WHAT YOU ARE ASKED TO DO -
Can you lay out as a numbered list everything in the material below, from its start down to the line containing "coordinates (70, 155).", with both ends included and blank lines left out?

Records from a data collection -
___
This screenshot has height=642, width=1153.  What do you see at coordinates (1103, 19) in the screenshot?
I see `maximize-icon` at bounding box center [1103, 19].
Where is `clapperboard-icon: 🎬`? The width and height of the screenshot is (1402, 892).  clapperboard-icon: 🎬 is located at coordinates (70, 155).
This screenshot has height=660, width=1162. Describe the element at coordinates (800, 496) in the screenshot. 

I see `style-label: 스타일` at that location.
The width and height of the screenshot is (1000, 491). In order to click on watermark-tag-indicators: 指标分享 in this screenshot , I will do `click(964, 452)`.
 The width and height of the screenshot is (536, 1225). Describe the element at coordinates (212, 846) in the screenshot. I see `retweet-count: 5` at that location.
___
TASK OUTPUT -
1. This screenshot has height=642, width=1153.  What do you see at coordinates (1103, 19) in the screenshot?
2. I see `maximize-icon` at bounding box center [1103, 19].
3. Where is `clapperboard-icon: 🎬`? The width and height of the screenshot is (1402, 892).  clapperboard-icon: 🎬 is located at coordinates (70, 155).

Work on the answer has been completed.